How can we bring banking facilities to the 600,000 villages in India that have mostly had none? Imagine a network of 1 million microATMs, operated by business correspondents—the local postmaster, the owner of the village grocery store—functioning exactly like the mobile top-up points that have mushroomed all over the country. Those 600,000 villages fall under roughly 250,000 gram panchayats. So if we assign three microATM-equipped business correspondents to every gram panchayat and the remainder to urban areas, we
would in effect have brought a bank to every doorstep in the country.

How would such a system work on the ground? The accompanying diagram outlines the process. The business correspondent is equipped with a microATM that also incorporates a biometric scanner, capable of reading fingerprints and performing iris scans. When a person wishes to withdraw money from their account, they go to the correspondent, who captures the customer’s Aadhaar number, biometric information and the payment details, and sends it to the appropriate bank. Once the customer’s identity is successfully verified, their account is debited, the correspondent’s account is credited, and the cash is handed over to the customer. The entire transaction is completed within a matter of minutes; the whole process is simple, efficient and cheap, and seems like child’s play compared to the hapless Ram’s travails to collect his wages.

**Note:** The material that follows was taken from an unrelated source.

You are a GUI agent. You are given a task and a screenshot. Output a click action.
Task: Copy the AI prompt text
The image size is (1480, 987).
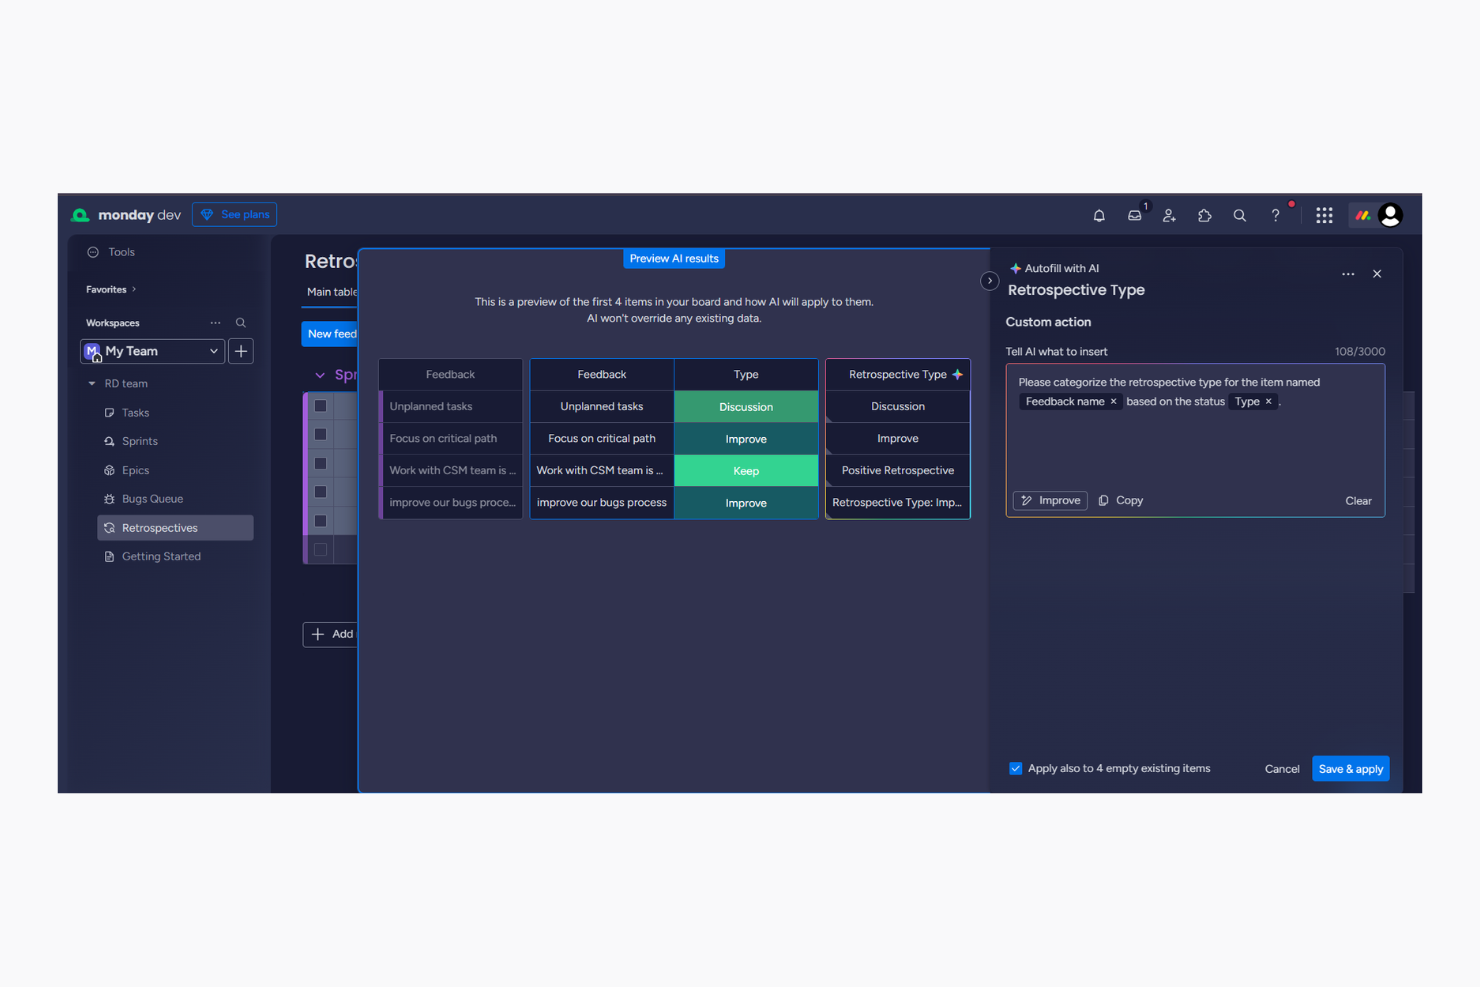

How did integrating Aadhaar into the business correspondent model make it better than what was already out there? Existing solutions required that an individual’s fingerprints and banking data be stored on a smart card; creating and delivering these cards was an expensive process for banks. The data stored on the smart card was not available anywhere else, which meant that the person could not operate their account from a physical bank branch, could not use an ATM, and could not do business with a correspondent from any bank other than their own, unwittingly creating a monopoly in the market. This monopoly was worsened by the fact that employees of for-profit companies—for example, mobile service providers—were not allowed to function as business correspondents.